Dans une très large majorité des cas, on n’a pas besoin d’un flux aussi énorme que les 60 000 lumens qu’atteignent les lasers vus dans l’épisode précédent, la moitié, voire le quart, c’est largement suffisant. Revue d’effectifs.

Panasonic Large Venue Projector

De plus, la règlementation concernant l’usage des lasers en public n’est pas favorable à des projecteurs dont émerge directement le faisceau de lasers puissants. Mais les lasers possèdent tout de même un intérêt considérable en vidéoprojection, du fait de leur faisceau nativement parallèle.
Contrairement aux autres sources (lampes à décharge et même LED), la source laser s’utilise sans aucune perte de lumière, et ce, sans requérir d’accessoires comme les réflecteurs nécessitant des réglages précis mais sujets à compromis.

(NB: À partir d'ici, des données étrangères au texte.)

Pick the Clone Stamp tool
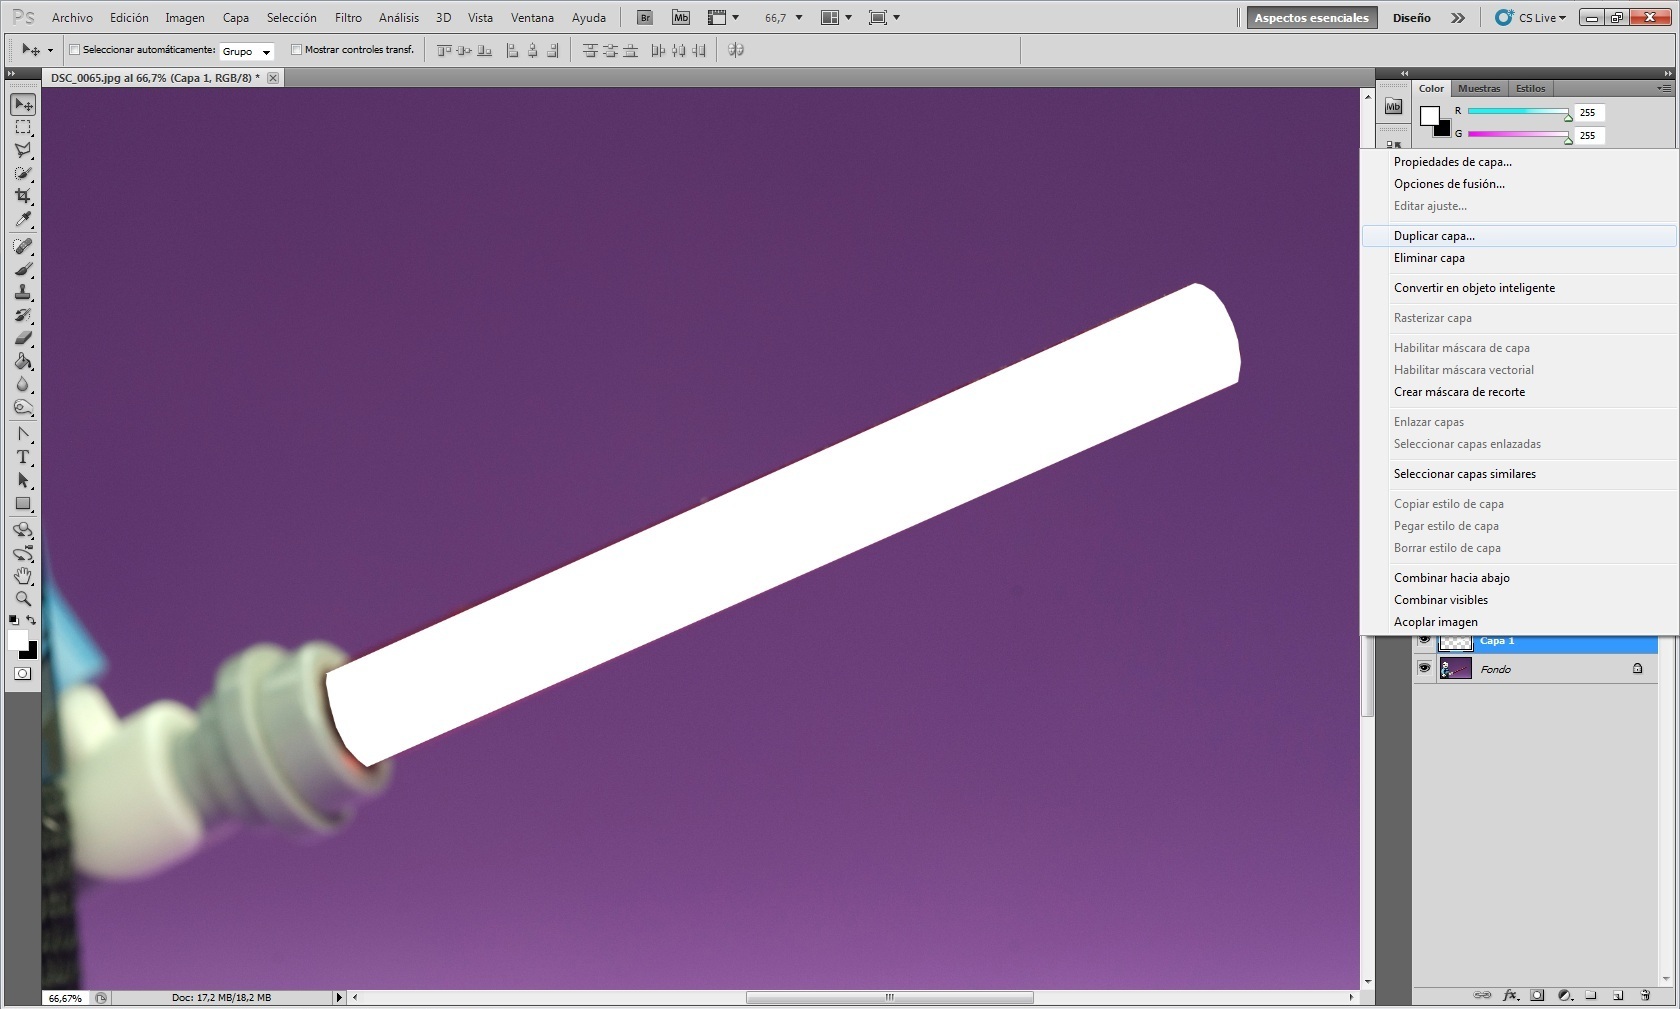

La technologie laser/phosphore

Figure 1b

Le plus souvent, lorsque les fabricants parlent de projecteurs à source laser, il ne s’agit pas de « pure laser », mais d’une architecture dite laser-phosphore, qui inclut une unique source laser bleue, constituée d’un réseau de diodes laser (soit des diodes individuelles groupées dans un montage mécanique qui en assure à la fois le positionnement et l’évacuation des calories dissipées, soit un boîtier spécialement conçu pour recevoir un certain nombre de puces laser bleu, (voir figure1.B). Cette source illumine des phosphores* qui créent les autres primaires.

*Note1 : on rappelle que les phosphores dont il est question n’ont rien à voir avec l’élément chimique 15P du même nom, mais sont des substances minérales composées qui s’illuminent sous l’effet d’une radiation ou d’un faisceau de particules.
Citons par exemple les écrans de tubes cathodiques (lumineux sous l’effet du faisceau d’électrons), le revêtement interne des tubes fluorescents (sous l’effet du rayonnement ultraviolet) et les phosphores des LED blanches (sous l’effet de la lumière bleue ou violette). Les phosphores sont le plus souvent des mélanges complexes issus d’une « cuisine » assez confidentielle.

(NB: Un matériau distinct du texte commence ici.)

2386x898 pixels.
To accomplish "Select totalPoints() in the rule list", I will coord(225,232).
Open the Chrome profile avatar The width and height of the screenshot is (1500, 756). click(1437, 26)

La primaire bleue est obtenue soit en prélevant une fraction du flux émis par le laser, soit en utilisant une source auxiliaire bleue (par exemple un deuxième laser bleu). Eventuellement, les insuffisances spectrales peuvent être palliées par l’ajout de sources auxiliaires (LED).

Figure 1 : Une roue de phosphore avec son moteur (document Orange Bright Optic Inc.)

On notera que les phosphores sont disposés sur un disque tournant (« phosphor wheel », voir figure 1) intercalé dans le trajet lumineux, de manière à éviter la surchauffe du matériau actif, et qu’il faut même parfois refroidir énergiquement.
Ce disque peut être divisé en plusieurs secteurs renfermant différents phosphores, voire pas du tout de phosphore, de sorte que la technique laser phosphore est particulièrement adaptée aux systèmes de trichromie séquentielle, c’est-à-dire qui n’ont qu’un seul relais optique illuminé successivement dans les trois primaires et modulé de manière synchrone par les signaux vidéo correspondants. On se rappelle qu’une telle configuration a déjà été rencontrée dans les premiers Eidophor couleurs*.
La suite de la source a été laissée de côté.